Apa yang saya sayangkan dari Ambon yaitu kita terlalu banyak menghabiskan energi –juga uang- untuk hal yang tidak terlalu penting dan mendesak. Saya mengenal banyak orang-orang muda yang memiliki bakat bermusik namun hanya berjalan di tempat. Hanya karena terlalu sibuk dengan hal-hal yang sama sekali tidak bersentuhan dengan musik. Contoh sederhannya adalah hampir semua orang-orang muda di Ambon dengan jenjang umur 15-25 tahun memiliki akun Facebook dan paling sedikit menghabiskan 30-60 menit –atau bahkan lebih- di depan layar monitor di cafe-café internet. Dan apa yang dilakukan adalah waktu tersebut hanya dihabiskan dengan Facebook dan hal-hal remeh-temeh lainnya. Bayangkan apa yang akan terjadi jika setengah saja dari waktu mereka digunakan untuk berselancar di situs-situs musik yang memberikan pelajaran gratis tentang bagaimana membuat musik yang bagus atau mendaptkan sound yang baik dengan proses mixing yang sempurna atau memperkaya pengetahuan dengan mendengar referensi musik yang hebat dari segala penjuru dunia. Inilah faktanya. Terlalu banyak energi dan uang yang dibuang untuk hal yang tidak tepat.

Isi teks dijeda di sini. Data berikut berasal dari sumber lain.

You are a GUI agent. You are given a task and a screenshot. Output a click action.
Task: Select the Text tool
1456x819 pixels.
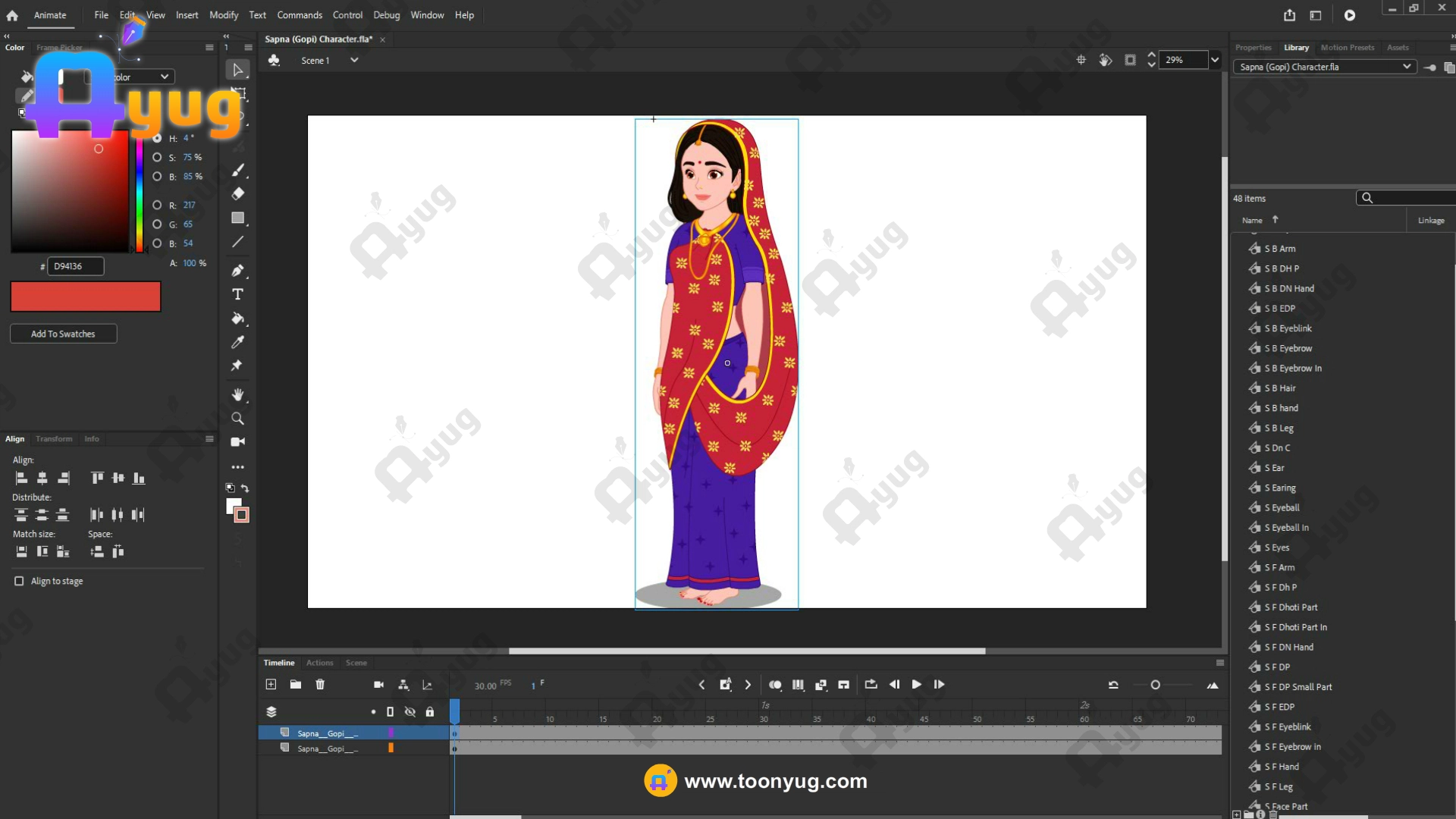[x=237, y=294]
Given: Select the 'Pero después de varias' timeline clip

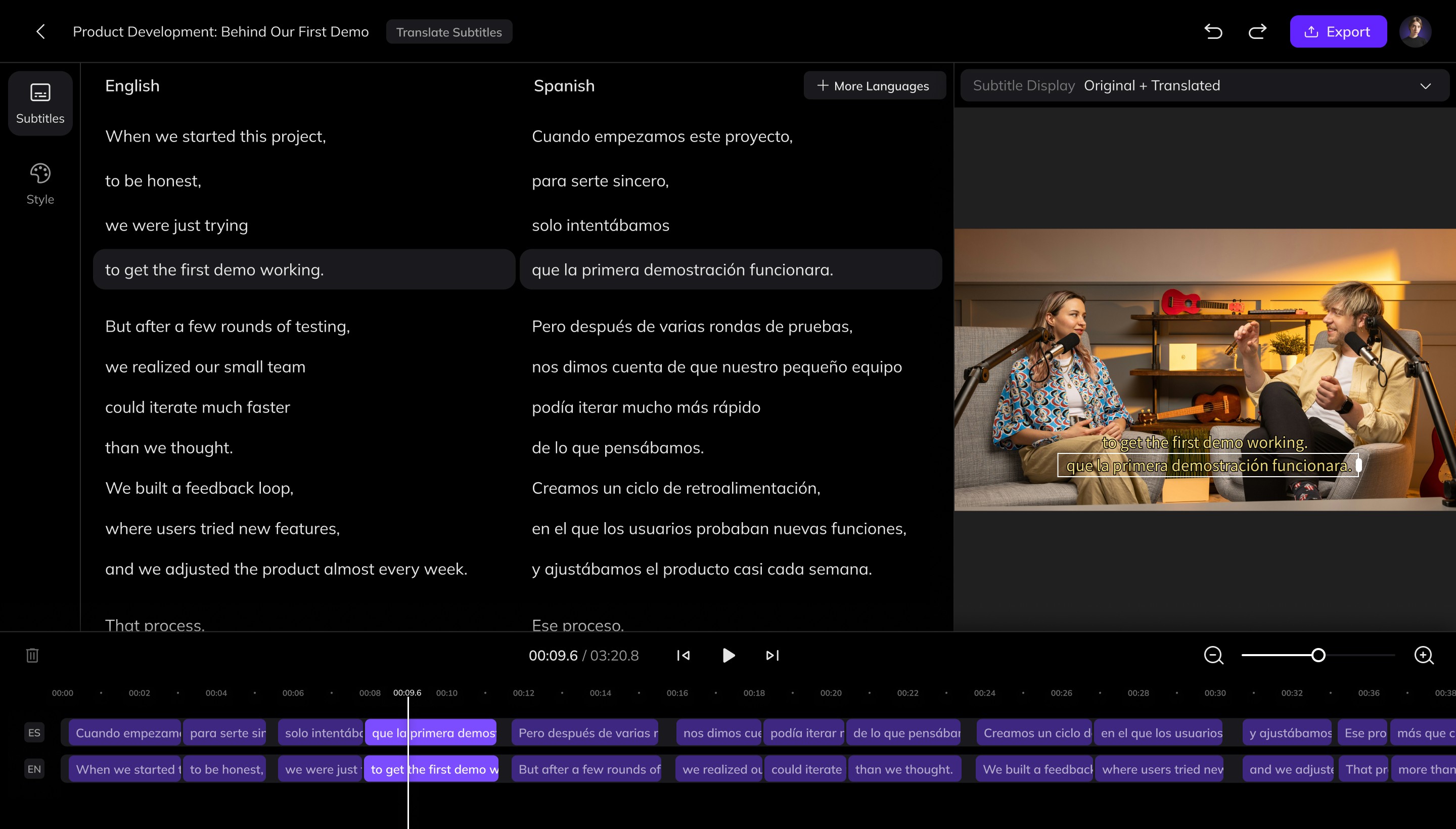Looking at the screenshot, I should [586, 733].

Satu lagi yang saya sayangkan dari kota Ambon adalah pemborosan sejumlah uang dengan nominal besar hanya untuk sebuah institusi Taman Budaya yang perannya tidak bagitu signifikan. Baru-baru ini Taman Budaya Ambon melakukan pertunjukan kebudayaan di negeri kincir angin Belanda. Puluhan orang termasuk pemain musik, penari dan official berbondong-bondong ke sana. Berapa banya uang yang dihabiskan di sana? Saya tidak tahu. Saya tidak iri . Tidak juga menulis karena sakit hati. Saya hanya marah. Marah terhadap Taman Budaya dan juga pemerintah.

Taman Budaya telah menjadi sebuah –katakanlah sebagai- menara gading di puncak Karang Panjang sana. Sebab yang terlihat hanyalah gedung yang sunyi. Ambon sunyi sebab Taman Budaya juga sunyi. Mereka tidak bernyanyi lagi. Mereka sudah berhenti melahirkan karya-karya. Gedung-gedung itu seharusnya menjadi pusat ruang-ruang kreatif tanah ini. Lumbung orang-orang gila yang kreatif. Sekarang yang ada hanya gedung-gedung yang terisi orang-orang gila. Kreatifitasnya entah lari ke mana.

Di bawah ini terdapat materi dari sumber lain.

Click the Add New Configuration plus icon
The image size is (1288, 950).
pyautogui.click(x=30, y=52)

Anehnya, pemerintah tetap saja mengalirkan uang mereka ke sana. Ke gedung-gedung dan orang-orang yang sudah impoten. Padahal jika mereka sempat melihat ke luar tentu mereka akan menyesal telah membuang uang begitu banyak dengan hasil yang berbanding terbalik.

Di luar ada begitu banyak bakat dari orang-orang muda yang siap menjadi gila dan kreatif. Anak-anak di gereja seperti yang saya contohkan di atas misalnya. Jika pemernitah kita serius menjadikan Ambon sebagi kota musik, kenapa bakat-bakat di atas tidak diperhitungkan? Atau jika mereka jeli melihat pertumbuhan seniman-seniman muda dan komunitas-komunitas musik, sastra, teater, dll yang menjamur balakangan ini, tentu mereka akan kaget dan menyesal.

Kenyataannya tentu berbeda jika pemerintah mau serius. Keseriusan yang sama ketika menetapkan Ambon sebagai kota musik juga harus diikuti dengan kseriusan memperhatikan perkembangan musik dan ruang-ruang kreatif yang semakin banyak bertumbuh. Oleh sebab itu mulai dari sekarang berhentilah membuang uang dan energi untuk hal yang tidak kelihatan manfaatnya. Jika Ralahalu mengatakan bahwa Ambon kota musik, maka marilah bersikap serius dengan hal ini. Ciptakanlah ruang-ruang kreatif, apresiasilah karya-karya orang-orang muda Ambon, bangun infrastruktur yang menunjang dan merangsang pertumbuhan seniman-seniman muda. Seriuslah dalam hal ini. Itu saja. Ide sederhana namun punya dampak yang baik.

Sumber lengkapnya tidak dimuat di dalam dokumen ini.